### EXERCISE DIRECTIONS
Reproduce exactly the first line of the material below and every line after it, ending with the line that contains "Select the Windows Defender cell". No pictures should be copied.

━━━ PROVIDED RECORDS ━━━

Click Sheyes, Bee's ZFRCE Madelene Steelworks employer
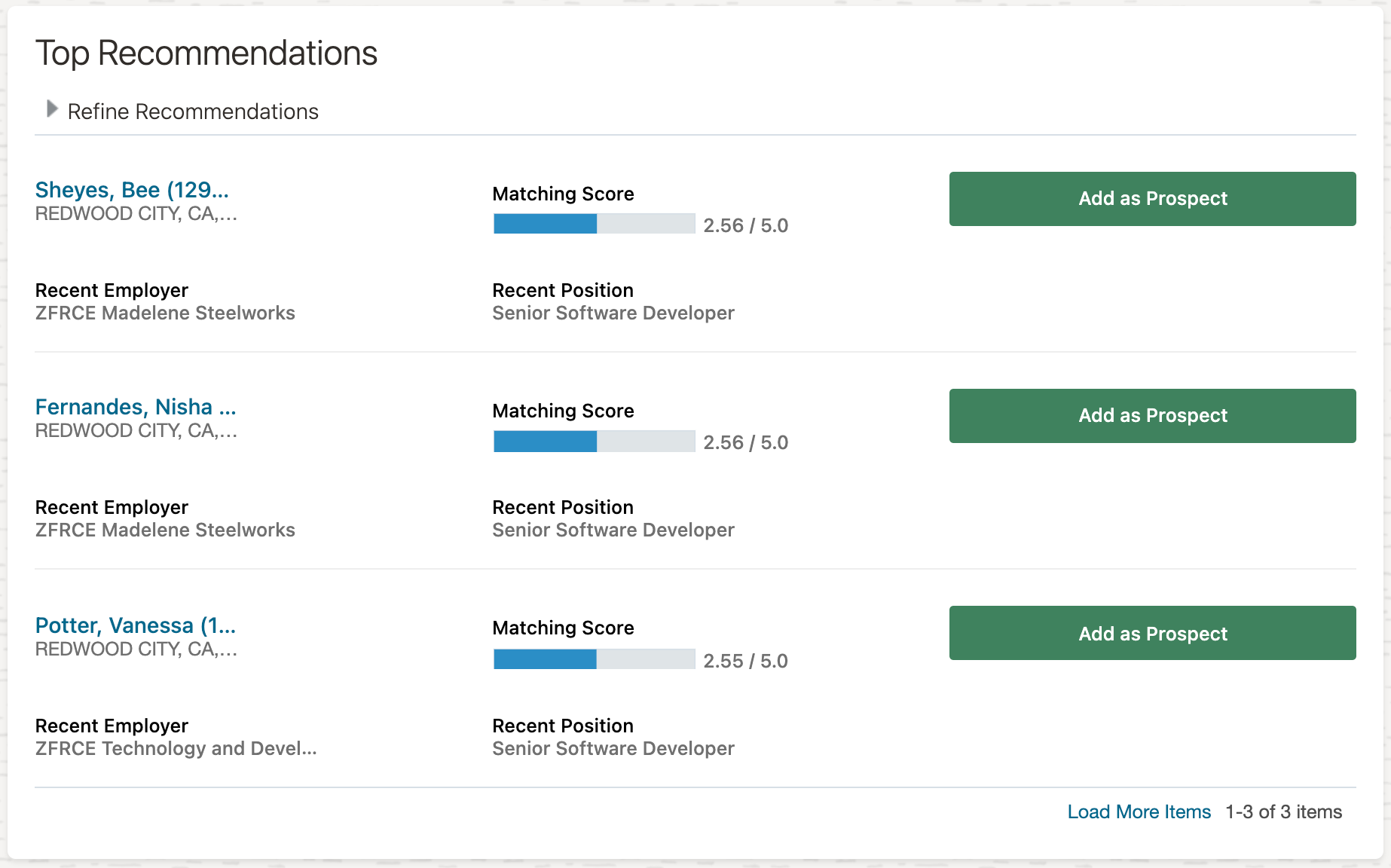Screen dimensions: 1391x868 click(x=165, y=313)
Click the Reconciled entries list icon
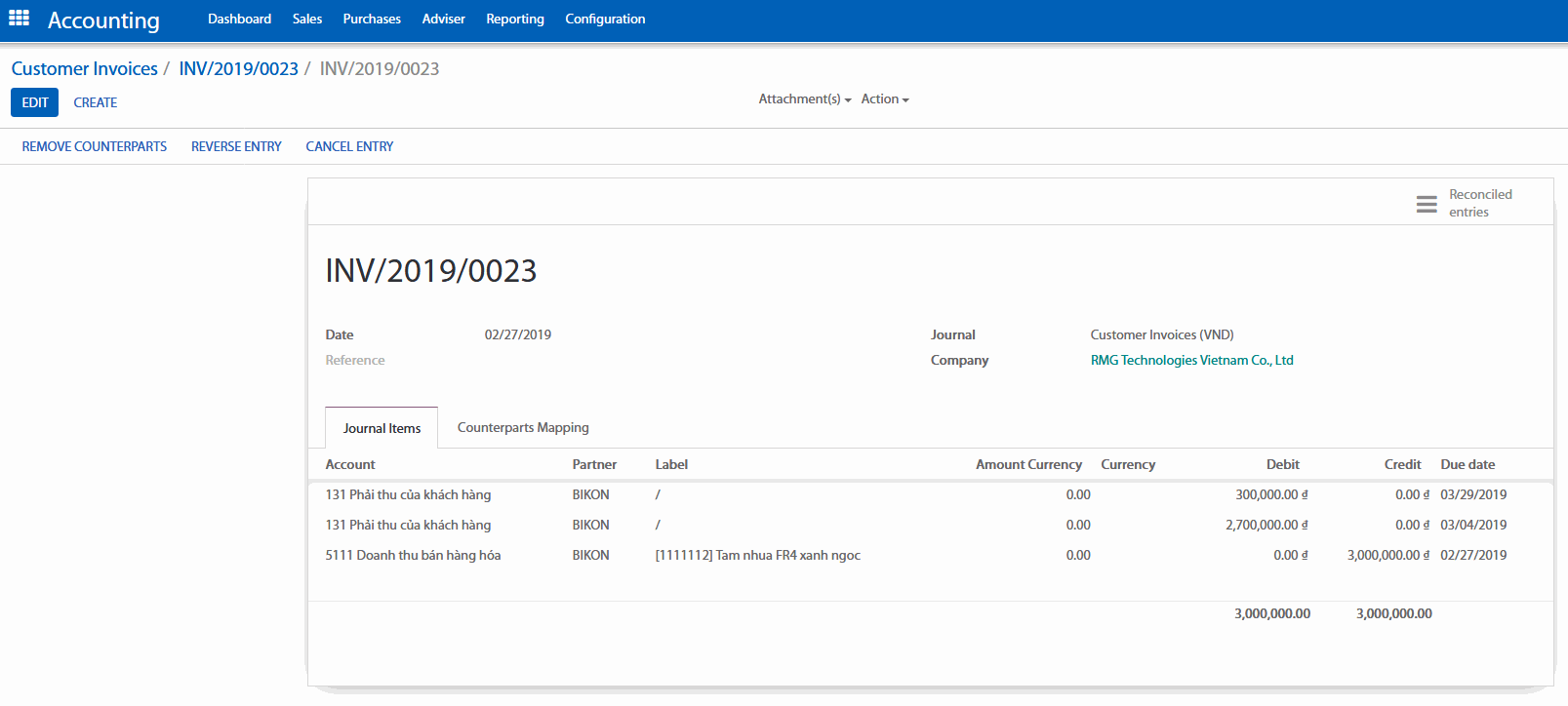The height and width of the screenshot is (706, 1568). [x=1426, y=204]
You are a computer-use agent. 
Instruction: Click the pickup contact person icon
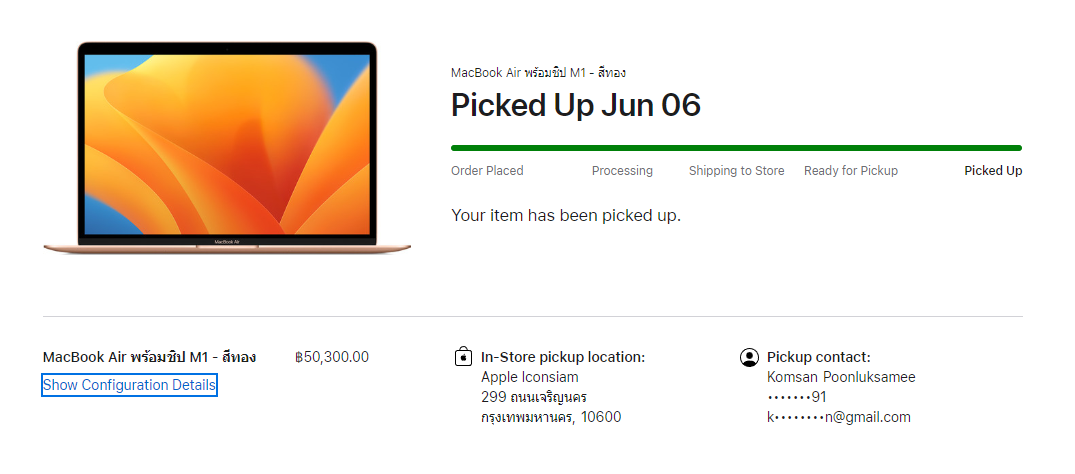(749, 357)
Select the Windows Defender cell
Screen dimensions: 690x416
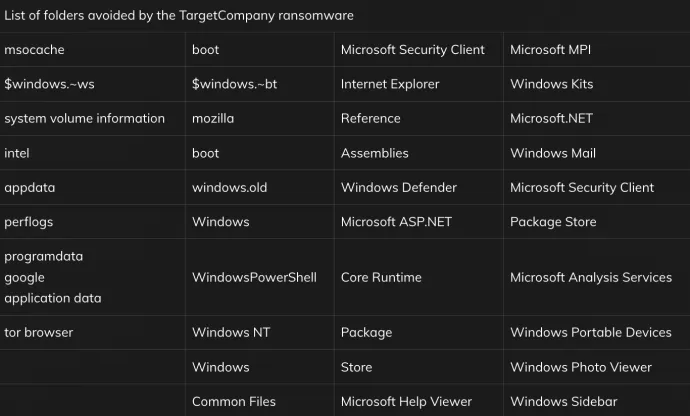[399, 187]
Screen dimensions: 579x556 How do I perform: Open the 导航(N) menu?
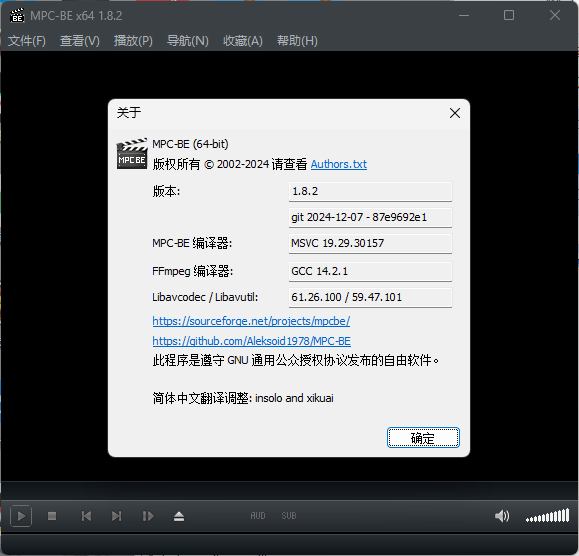188,41
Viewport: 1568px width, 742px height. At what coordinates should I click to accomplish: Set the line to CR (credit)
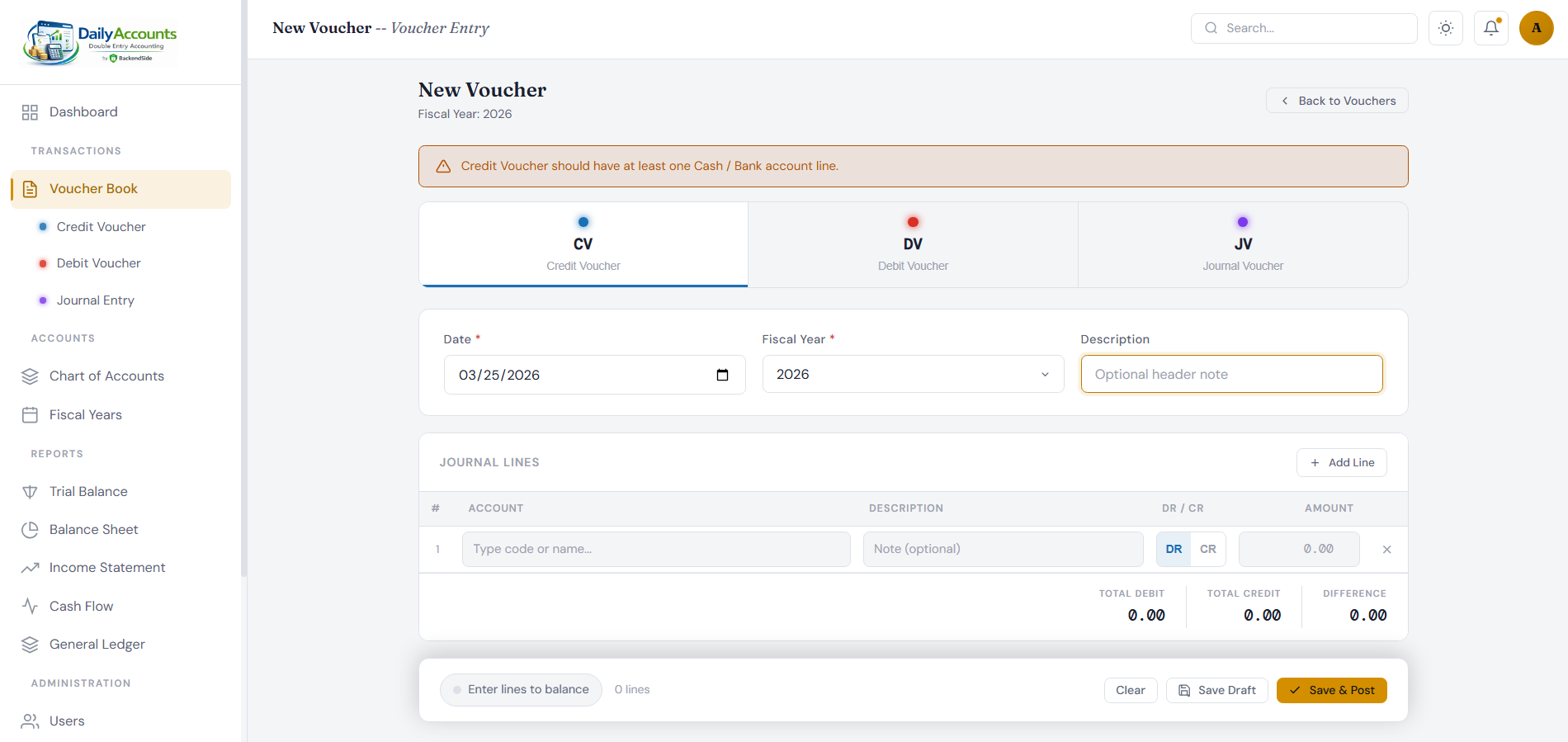coord(1207,550)
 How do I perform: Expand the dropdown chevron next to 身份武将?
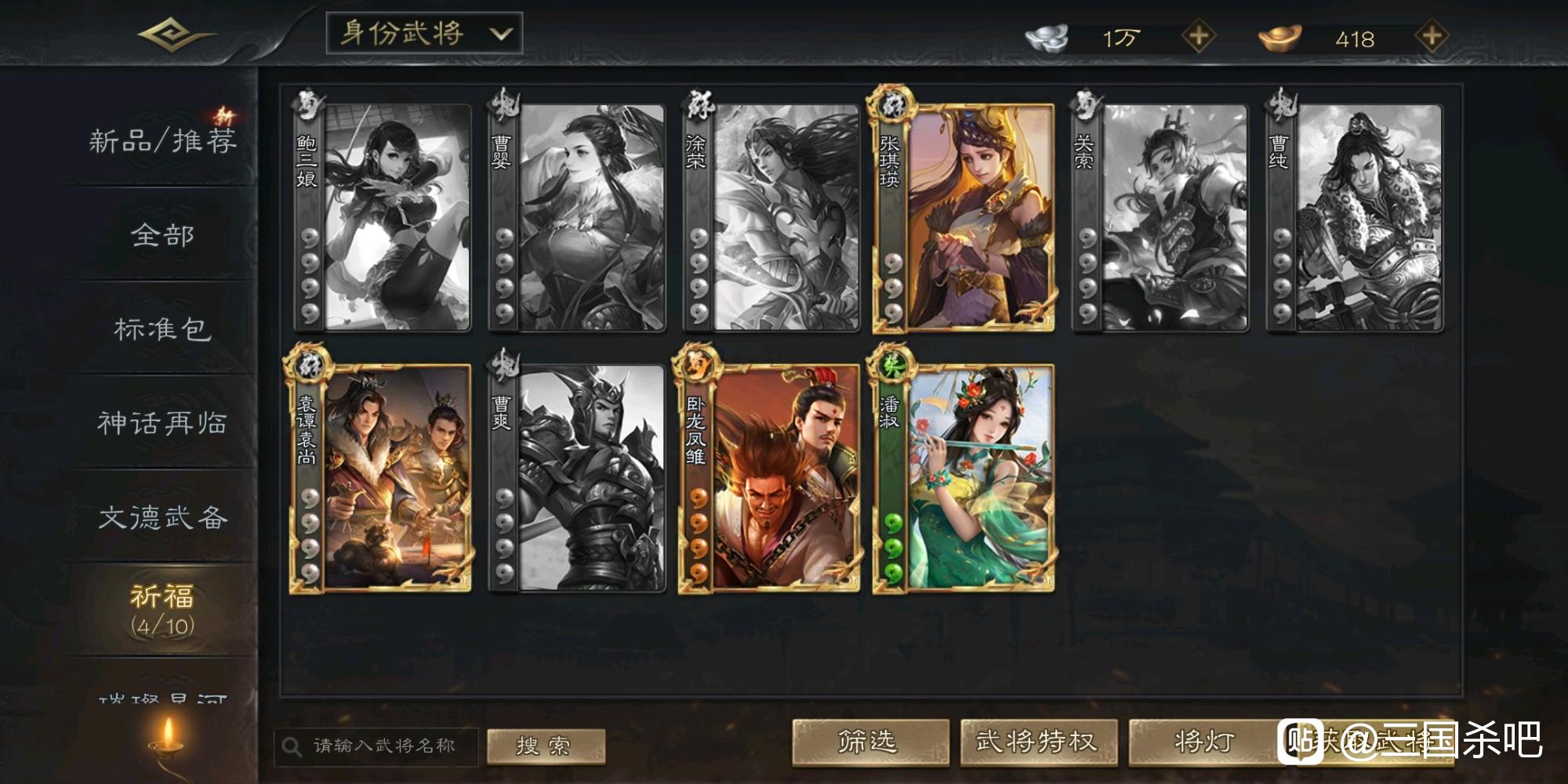500,34
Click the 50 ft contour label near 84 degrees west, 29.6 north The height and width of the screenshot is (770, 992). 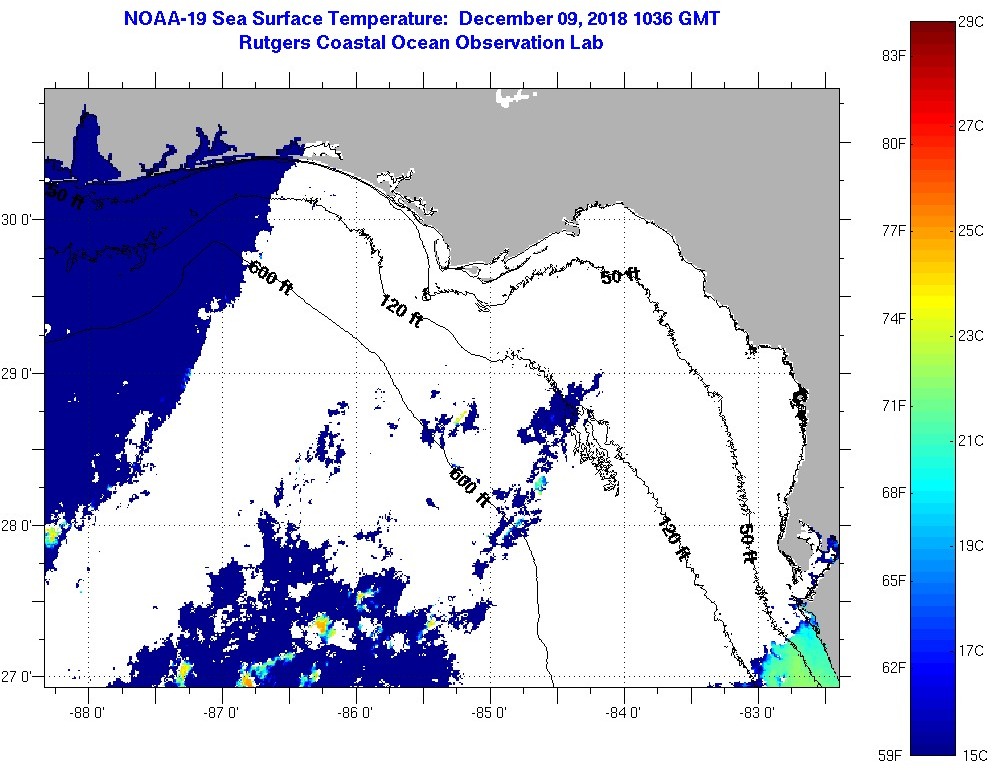click(x=620, y=276)
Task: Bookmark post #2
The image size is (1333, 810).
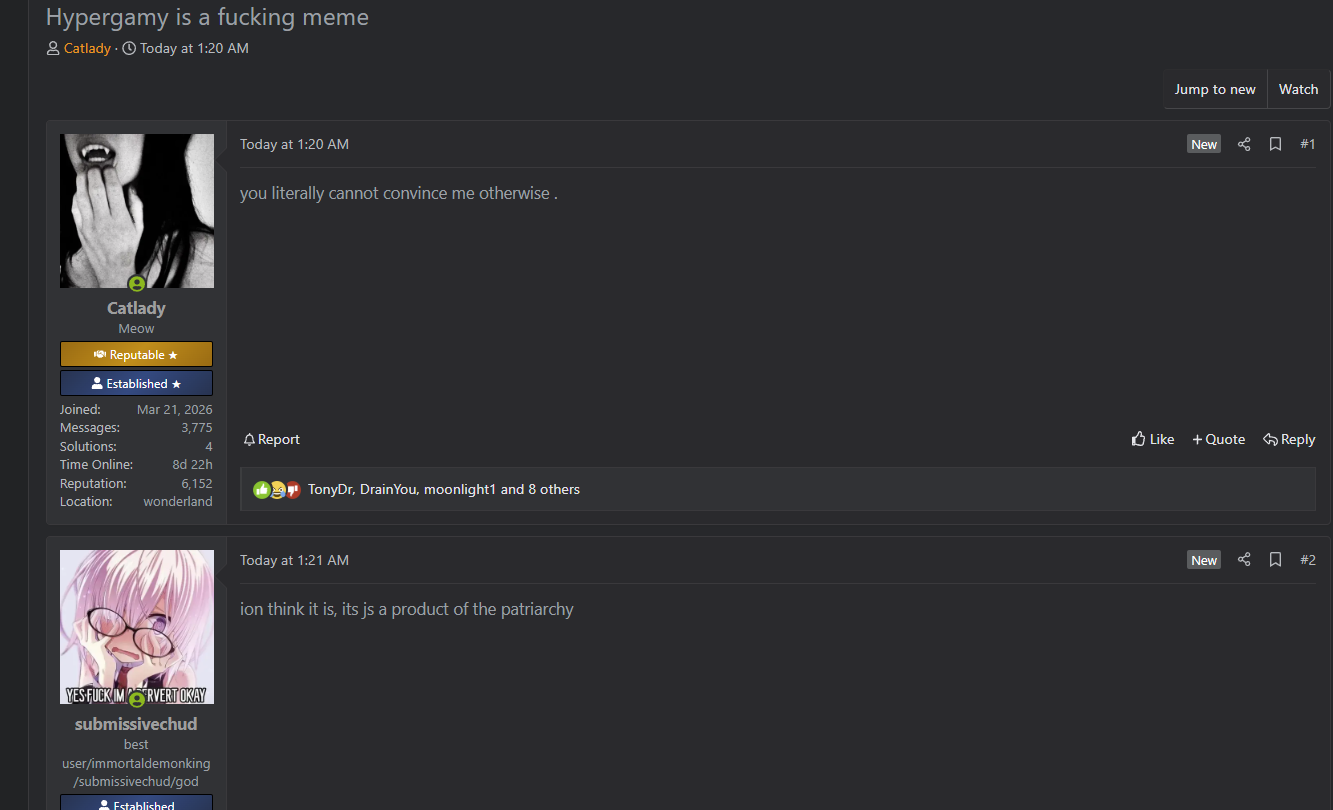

━━━

### ANSWER FOR THE TASK
Click Sheyes, Bee's ZFRCE Madelene Steelworks employer
Screen dimensions: 1391x868 click(x=165, y=313)
Click the Reconciled entries list icon
The height and width of the screenshot is (706, 1568). [x=1426, y=204]
You are a computer-use agent. 
Instruction: Click the pickup contact person icon
(749, 357)
Select the Windows Defender cell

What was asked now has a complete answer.